### Your task
Whenever a line below mentions the word "will", that line should be copied.

== Segment start ==

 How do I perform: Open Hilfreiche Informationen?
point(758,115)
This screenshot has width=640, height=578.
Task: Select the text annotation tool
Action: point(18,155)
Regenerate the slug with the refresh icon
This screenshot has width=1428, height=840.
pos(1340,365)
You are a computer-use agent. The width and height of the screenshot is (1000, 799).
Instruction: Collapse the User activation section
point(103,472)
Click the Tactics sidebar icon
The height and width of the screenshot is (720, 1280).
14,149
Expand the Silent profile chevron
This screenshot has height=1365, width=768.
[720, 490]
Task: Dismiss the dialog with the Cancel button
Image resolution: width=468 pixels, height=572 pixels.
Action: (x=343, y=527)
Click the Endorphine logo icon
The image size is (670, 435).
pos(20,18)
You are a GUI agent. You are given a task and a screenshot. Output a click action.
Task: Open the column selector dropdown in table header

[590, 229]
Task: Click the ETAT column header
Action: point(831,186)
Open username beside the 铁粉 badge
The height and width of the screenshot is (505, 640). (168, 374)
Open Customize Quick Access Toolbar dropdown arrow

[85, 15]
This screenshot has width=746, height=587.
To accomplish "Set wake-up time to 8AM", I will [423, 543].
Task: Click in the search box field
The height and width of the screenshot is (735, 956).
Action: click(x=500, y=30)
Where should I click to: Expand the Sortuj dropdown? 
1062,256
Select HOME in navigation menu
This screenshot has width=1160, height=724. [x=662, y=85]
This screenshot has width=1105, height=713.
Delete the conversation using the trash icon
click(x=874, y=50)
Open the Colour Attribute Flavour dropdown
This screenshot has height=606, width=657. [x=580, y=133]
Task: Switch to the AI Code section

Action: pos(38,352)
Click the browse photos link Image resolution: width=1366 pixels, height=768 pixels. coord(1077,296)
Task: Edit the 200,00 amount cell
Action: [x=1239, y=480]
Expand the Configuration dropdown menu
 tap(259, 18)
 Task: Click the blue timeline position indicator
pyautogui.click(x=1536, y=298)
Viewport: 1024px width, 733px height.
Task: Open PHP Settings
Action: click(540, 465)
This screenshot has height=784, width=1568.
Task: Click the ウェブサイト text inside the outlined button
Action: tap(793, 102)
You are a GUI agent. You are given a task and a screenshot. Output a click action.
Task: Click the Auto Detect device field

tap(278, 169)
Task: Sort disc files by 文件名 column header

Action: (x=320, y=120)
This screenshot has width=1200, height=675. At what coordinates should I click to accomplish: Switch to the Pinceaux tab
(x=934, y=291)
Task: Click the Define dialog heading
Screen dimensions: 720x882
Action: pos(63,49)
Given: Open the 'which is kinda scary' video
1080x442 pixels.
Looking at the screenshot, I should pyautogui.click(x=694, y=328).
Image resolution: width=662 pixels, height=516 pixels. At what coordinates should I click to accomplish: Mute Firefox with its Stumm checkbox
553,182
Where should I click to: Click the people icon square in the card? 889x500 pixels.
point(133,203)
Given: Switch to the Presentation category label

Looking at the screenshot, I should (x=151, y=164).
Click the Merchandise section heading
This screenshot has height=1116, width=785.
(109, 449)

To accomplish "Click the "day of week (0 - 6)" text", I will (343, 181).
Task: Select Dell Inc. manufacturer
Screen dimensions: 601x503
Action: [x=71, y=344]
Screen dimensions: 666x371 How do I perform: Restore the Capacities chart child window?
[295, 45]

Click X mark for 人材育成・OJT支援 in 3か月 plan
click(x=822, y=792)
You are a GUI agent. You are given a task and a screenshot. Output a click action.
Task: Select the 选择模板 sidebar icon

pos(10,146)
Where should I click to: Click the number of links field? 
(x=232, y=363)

== Segment end ==

### Result for this task
To accomplish "Set wake-up time to 8AM", I will [423, 543].
To accomplish "Click the "day of week (0 - 6)" text", I will (343, 181).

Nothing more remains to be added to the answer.